Exercise brief
Each line in the entries that has the word "agent" has to be copied.

Data in this exercise
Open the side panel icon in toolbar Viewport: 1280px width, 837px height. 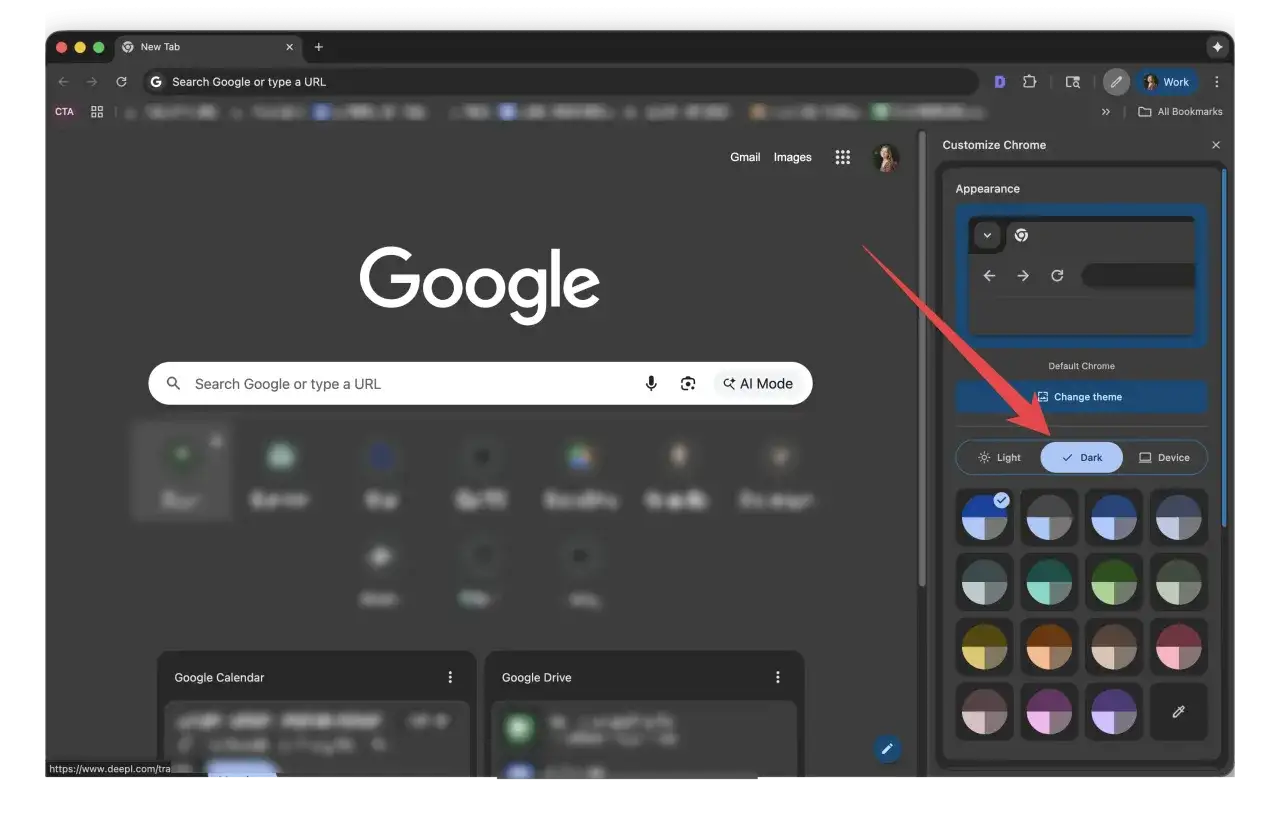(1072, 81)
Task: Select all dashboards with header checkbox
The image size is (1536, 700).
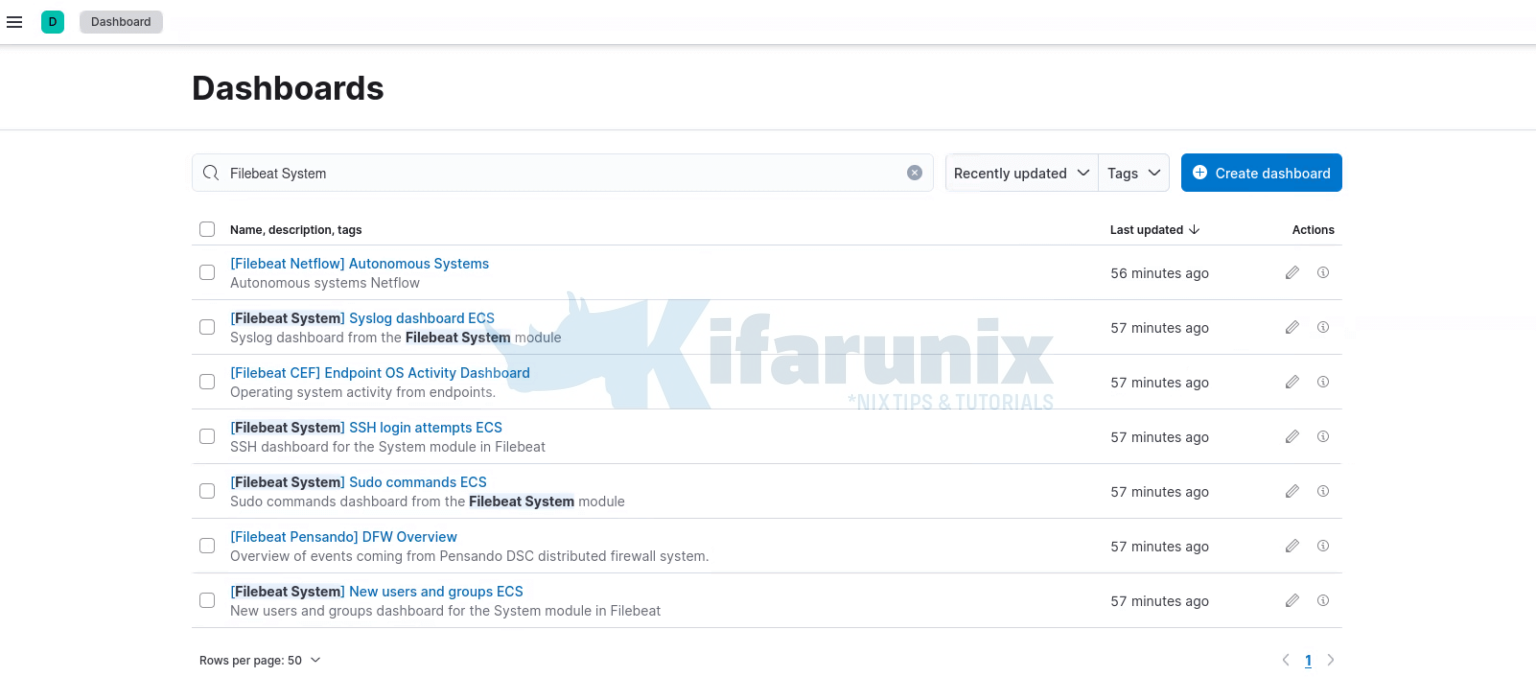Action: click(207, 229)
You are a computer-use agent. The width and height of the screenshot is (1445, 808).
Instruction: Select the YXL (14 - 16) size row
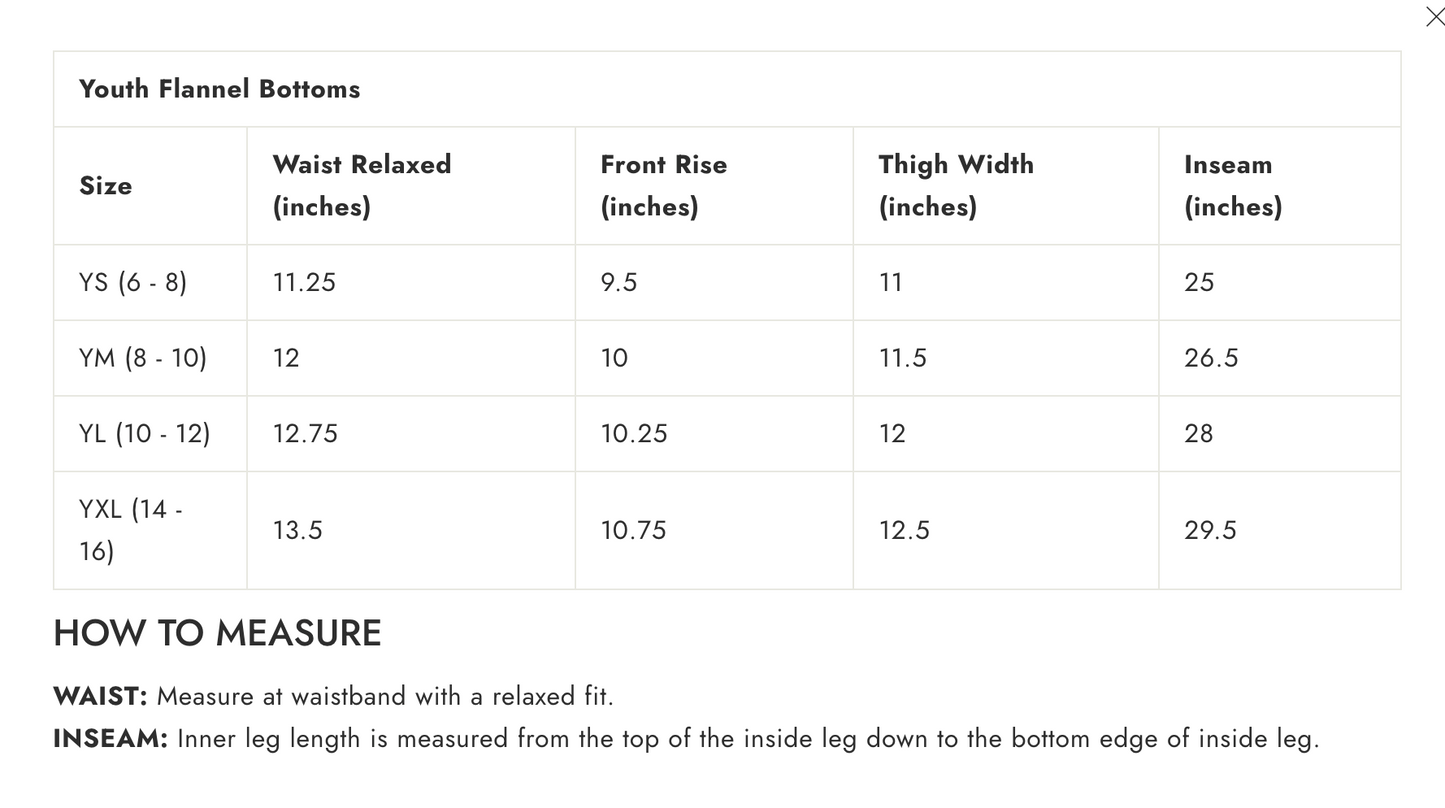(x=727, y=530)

...

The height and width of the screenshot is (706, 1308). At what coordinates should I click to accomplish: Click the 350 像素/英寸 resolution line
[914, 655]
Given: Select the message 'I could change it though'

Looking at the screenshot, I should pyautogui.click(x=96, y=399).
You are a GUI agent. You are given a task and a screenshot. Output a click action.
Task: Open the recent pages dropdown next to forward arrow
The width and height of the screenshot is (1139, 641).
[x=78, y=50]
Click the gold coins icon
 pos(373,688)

Written solution
You are a computer-use agent. The width and height of the screenshot is (1445, 808).
You are a GUI agent. You are given a task and a screenshot. Output a click action.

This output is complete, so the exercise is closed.